Guma do żucia, lepka zmora chodników i ławek parkowych na całym świecie, zawiera teraz biodegradowalne składniki, które mogą konkurować z upartymi syntetycznymi olejami.
Okazuje się, że asymetryczne miejsca, które codziennie widzimy wciśnięte w nasze boki, publiczne pomniki i ławki, mogą nas przeżyć, jeśli nie zostaną zeskrobane i wyrzucone.
Każdy lubi około 20 miętowych kęsów gumy do żucia, zanim zamieni się w kulisty bałagan bez smaku i łagodny ból szczęki.
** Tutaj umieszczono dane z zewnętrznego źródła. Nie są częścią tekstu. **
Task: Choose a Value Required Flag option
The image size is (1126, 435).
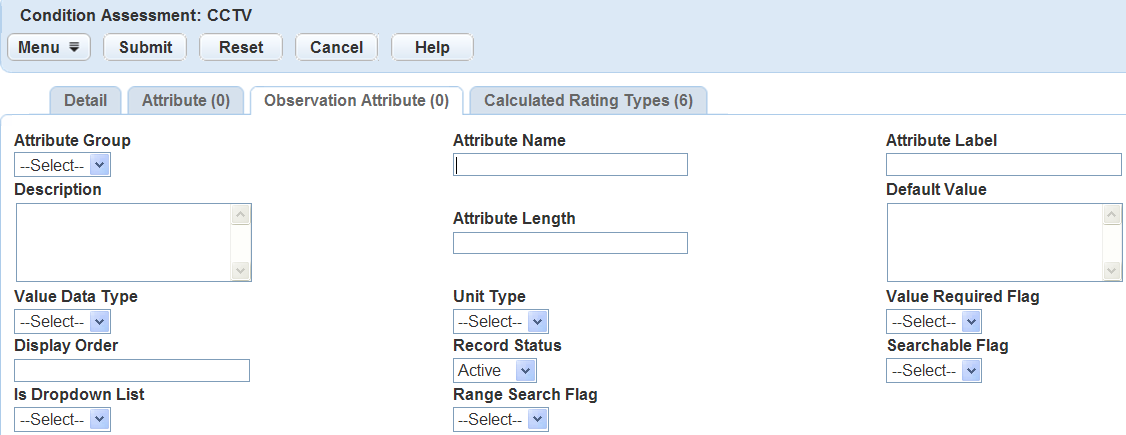Action: click(x=933, y=322)
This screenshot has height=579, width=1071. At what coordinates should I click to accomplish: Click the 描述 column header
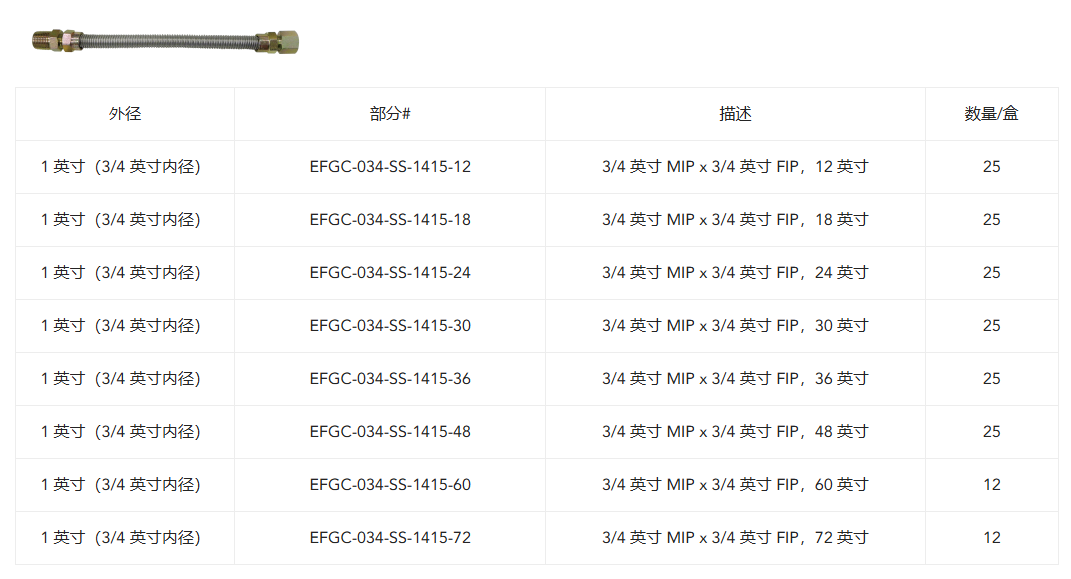pyautogui.click(x=735, y=114)
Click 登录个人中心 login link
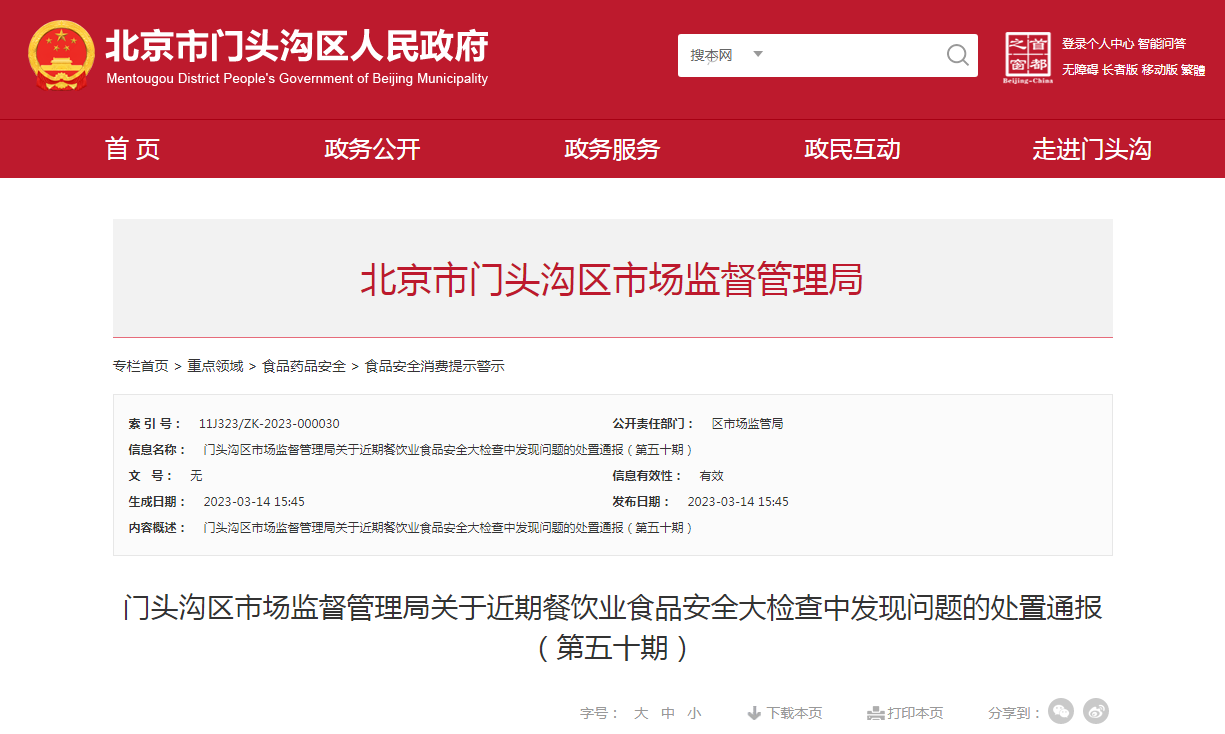This screenshot has height=734, width=1225. [1098, 44]
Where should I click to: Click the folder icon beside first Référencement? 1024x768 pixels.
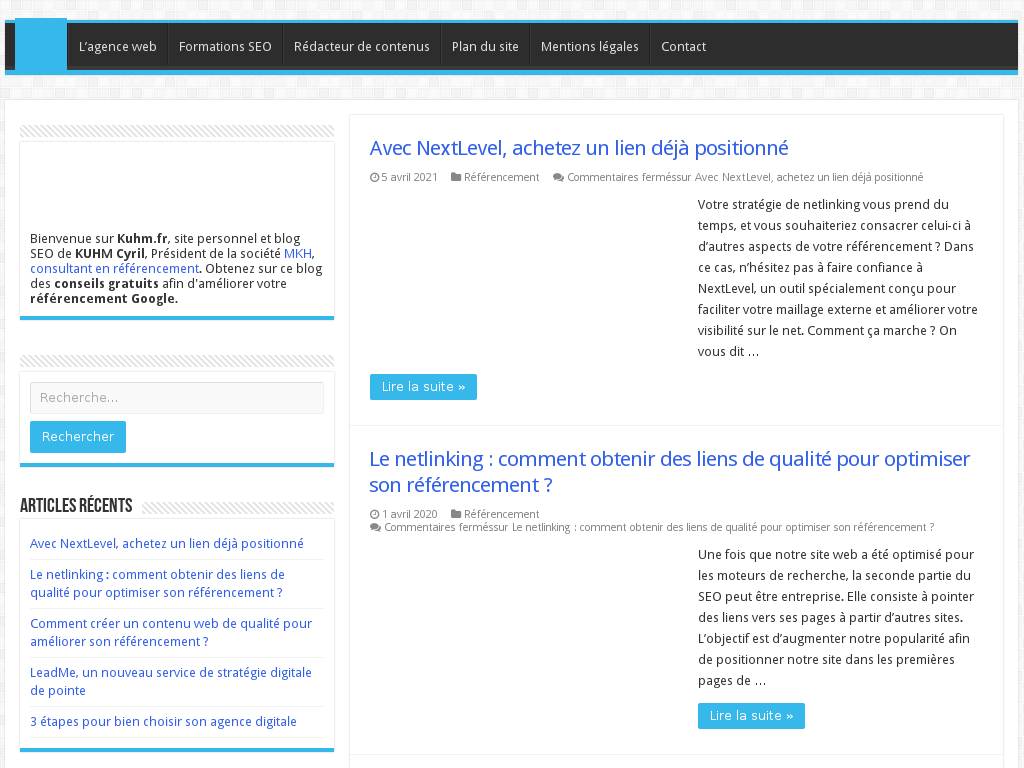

Ale jeśli wcześniej myślałeś, że nieumiejętne pozbycie się go nie jest wielkim problemem, mówimy o pęknięciu tej bańki dla Ciebie na zawsze.
Jeśli z jakiegoś dziwnego powodu poczujesz przymus kupowania gumy do żucia, zaoferujemy Ci wiele łatwo dostępnych alternatyw, bardziej przyjaznych zarówno dla planety (i Twoich jelit), więc nie klikaj.
Szybkie wyszukiwanie w Google pokazuje, że polimery i syntetyki znajdujące się w prawie wszystkich dziąsłach, które utrzymują je w odpowiedniej gumie i szybko zapobiegają jej gniciu w ustach, są również powodem, dla którego stała się tak upartym zagrożeniem dla naszego środowiska.
Poza wieloma tymi samymi składnikami, które znajdują się w plastikowych butelkach i oponach rowerowych, takich jak poliizobutylen – który jest używany głównie jako smar silnikowy i klej (mniam) – guma jest dziś uznawana za drugi najczęstszy na świecie forma śmieci za niedopałkami papierosów.
Dane globalne pokazuje, że ilość przeżutej gumy w ciągu roku to ponad 250,000 2 ton odpadów, a wywóz gumy na wysypiska w tym czasie kosztował około 80 mln USD. Jeśli to nie podniosło twoich brwi, pomyśl teraz, że 90-XNUMX% wszystkich gum do żucia nie jest wyrzucanych w każdy pojemnik na śmieci.